As anyone who knows me well can image, the end of 2016 was a VERY rough time for me (as I know it was for many of you). I think living abroad during the presidential election added a whole other element to my experience. There happened to be a big volunteer event going on at our training center (where I work now) during the election, so my friend Morgan and I planned a big election party. We traced a map of the electoral college that turned out amazing, managed to stream live USA news stations, had a senate race update station in the back of the room, and provided snacks. I didn’t sleep a wink. I look back on the beginning of that party with such fond memories and can’t believe the turn of events we are now experiencing.

We all hoped 2017 would start off better, but its not looking to be the case.

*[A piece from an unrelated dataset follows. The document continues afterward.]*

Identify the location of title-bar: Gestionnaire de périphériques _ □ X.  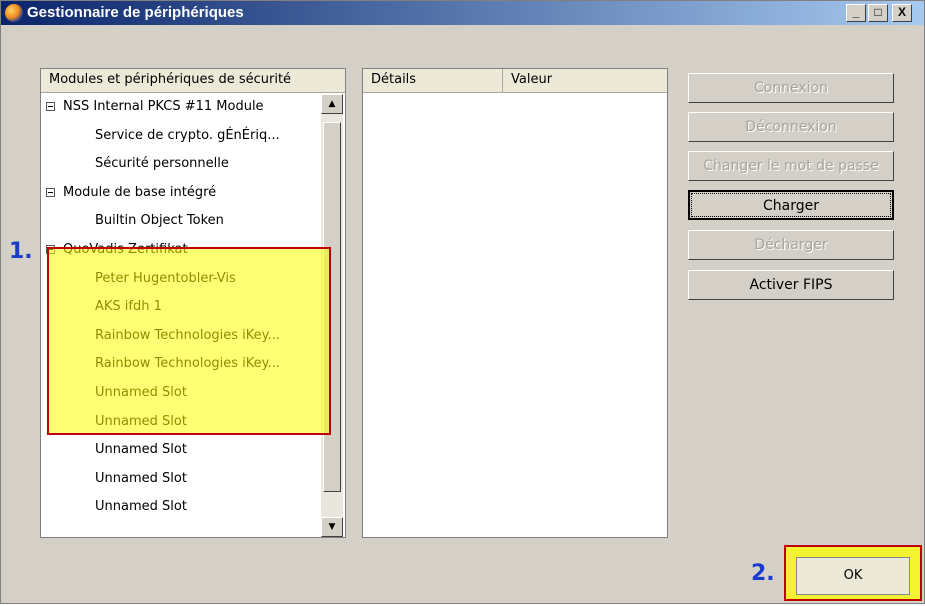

THANK YOU to all of you who have marched, rallied, spoken out, called, etc. I feel somewhat helpless from here, but am trying to find ways to do my part. That’s where blogging comes in. There is sooo much (too much) negativity out there right now, so I am going to blog about positive things happening here. Today’s topic – my little brother Haruna.

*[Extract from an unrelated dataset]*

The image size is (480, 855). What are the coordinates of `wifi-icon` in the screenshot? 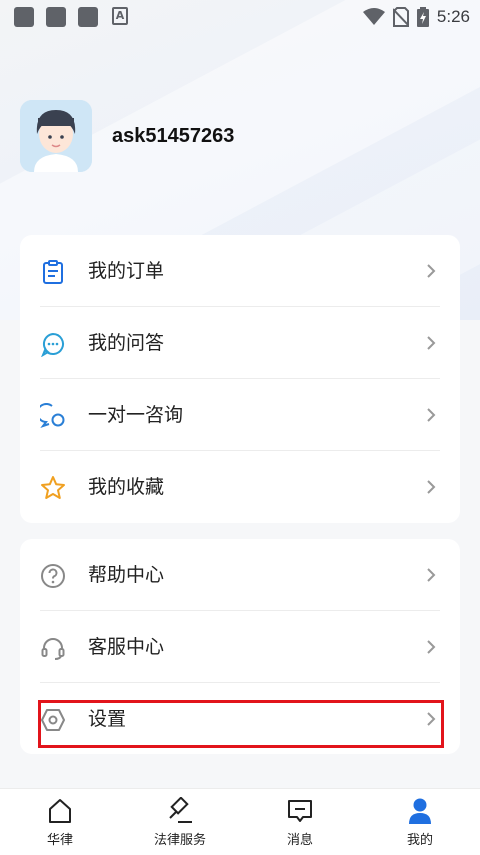 It's located at (374, 16).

Haruna and me on a horse cart

Haruna with the cows
Maybe some of you remember Haruna from previous photos or stories. His dad died when he was younger, and then his mom married my host dad as his 3rd wife. He has the sunniest disposition of anyone I’ve met in Senegal. He is 11 years old and has spent most of his life as our family’s cow herder, leading the cows around the open bush near our village everyday to find water and grass patches.  

I realized how smart Haruna was very early on in my service. Though never having stepped foot in a classroom, he has somehow taught himself to read (a feat I literally can’t explain considering how many factors are stacked against him). He can write, do basic math, sound out words, memorize English, and understand basic concepts faster than any other child I have met. I wanted him in school SO bad.

I broached the topic a couple of times with my host dad, but as someone still trying to find her place in the family, I didn’t want to appear forceful. Each time, my dad would say that he knew Haruna was very smart, but he was our family’s herder and that was a necessity.

While I was home in the USA last June, I vented to my parents about this same topic, and we came up with additional strategies for me to try. The saga is much longer than what I will tell here, but thanks to perseverance, love for this child, amazing financial support from my parents, and a compromise from my host family, HARUNA ENTERED SCHOOL THIS YEAR! He is starting the equivalent of 1st grade at the age of 11, but he has the best attitude about his situation. He is attending a private school in the regional capital of Tamba, about 10 kilometers from my village. He lives with the family of one of my friends, and then visits our family in village on the weekends.

He quickly mastered the art of selfies on my iPod
I have never felt more like a mom in my life. On his first day of school, I wanted nothing more than to walk him to class, but was sadly already back in Thies for work! He and I talk frequently, and I bother him with questions about school, the family he lives with, if he’s eating enough, if his clothes fit, etc. Essentially I’m a nagging mother who just sent her kid off to college. 
I went back recently for a visit to my village, and many people congratulated me on getting Haruna into school. I told them, “I haven’t done anything yet. You can congratulate me when Haruna graduates.”

Selfie!
I’m leaving soon – I only have about 3.5 months left here. Though I will miss it dearly, I am also ready to come home. But my mission is to keep in close contact with my host family, not just because I love them, but because I want Haruna to have the opportunity to finish school. This kid represents everything that is good in the world. He has worked hard in tough conditions, and he deserves the chance to learn.

Getting Haruna enrolled in school was a major personal victory, but it is also OUR victory. Every one of you who supports me has helped make this a reality. So if you’ve got a dark cloud around you these days, join the club, but then look at this face and remember all the good that exists in the world!